◆ Text block
--- --- ---

Ethical Standards and Social Equity

Half the world’s urban population lives in slums. The project provides the poorest with food security and quality shelter; it supports the UN Habitat millennium goal of cutting poverty in half by 2020 by proposing housing, agro-production and optimising uses of existing (marginal) lands. Local capacity building, community participation, and gender equality are fundamental at all project stages.

 

Quantum Change and Transferability

The project integrates urban agriculture (UA)—growing food and keeping livestock in cities—with housing and urban planning. UA is a sustainable generator for development, as it builds on local lifestyles and ecologies. Conventional urban design views landscape for its beauty and recreational benefits only. This project recognizes the productive and utilitarian values of landscape design, and how growing can co-exist with quality urban living. Working with 3 city teams on 3 continents, the project will upgrade or construct nearly 2000 houses. The results will be presented to 200 mayors at the 2006 World Urban Forum, thus seeking to replicate results elsewhere. The project is innovative for reconsidering urban land-use, collaborative design and community-based construction methods.

--- --- ---

◆ Supplied data
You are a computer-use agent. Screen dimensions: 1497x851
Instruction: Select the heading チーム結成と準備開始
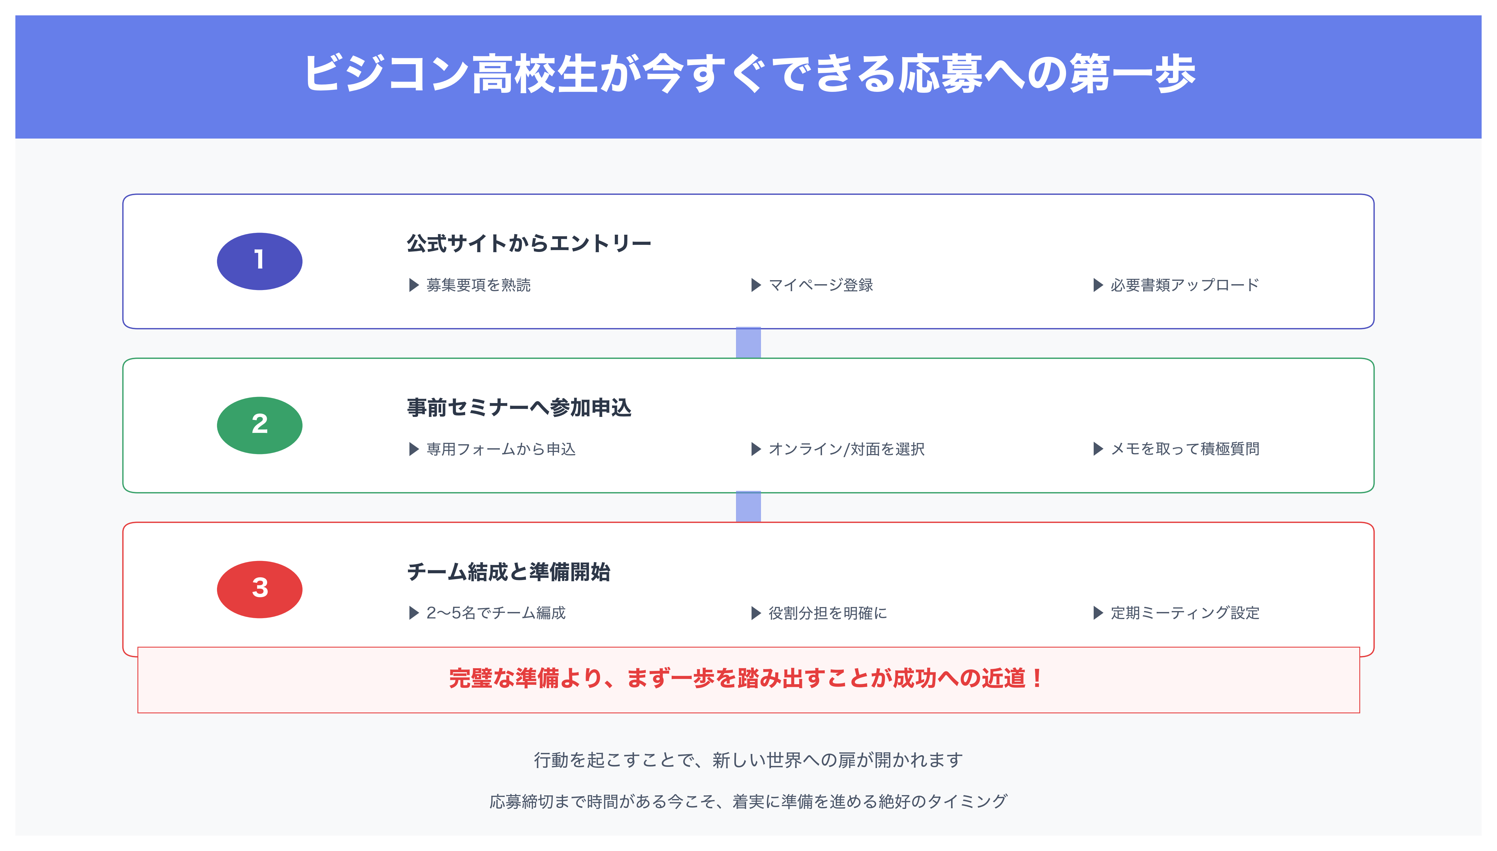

--- --- ---

◆ Exercise set
(a) In the text on urban agriculture and housing, how many houses will the project upgrade or construct?
(b) Write the next part of the text on urban agriculture and housing, picking up after its final sentence.
The listing is material separate from the text on urban agriculture and housing.

◆ Results of the tasks
(a) Nearly 2000 houses.

(b)
Contextual Response and Aesthetic Impact

Instead of creating more low-income urban housing projects resembling “concrete jungles,” this project builds on a history of using concrete as an effective means to express individual needs at the household scale. Participatory design enables residents to build productive and pleasing homes. The dual need for economical production and a high quality aesthetic transcends boundaries of culture and social standing. In poor areas that lack formal design input, architecture, design, planning and environmental/agricultural specialists and students have joined local grassroots organizations to upgrade or construct new income-producing homes and gardens in a sustainable manner, improving the physical environment; homes, gardens, plazas and streetscapes thus created can express individuality.

 

Ecological Quality and Energy Conservation

Creating local, rather than distant food sources is essential for food security and energy conservation. Proximity to the home also spurs alternative uses of small spaces, walls, rooftops or marginal lands; it favours hands-on approaches to water conservation, recycling, increased soil quality with less chemical fertilizers and pesticides, social integration and sharing of food/health knowledge.

 

Economic Performance and Compatibility

The project advocates incremental, self-build structures to be realized over time, affordable to the poorest clients: a porch may thus be built before an enclosed structure. The project uses growing as a catalyst for income-generation and construction, thus replaces the traditional work-live distinction, linking home-building with income-generation, at a scale commensurate with local means.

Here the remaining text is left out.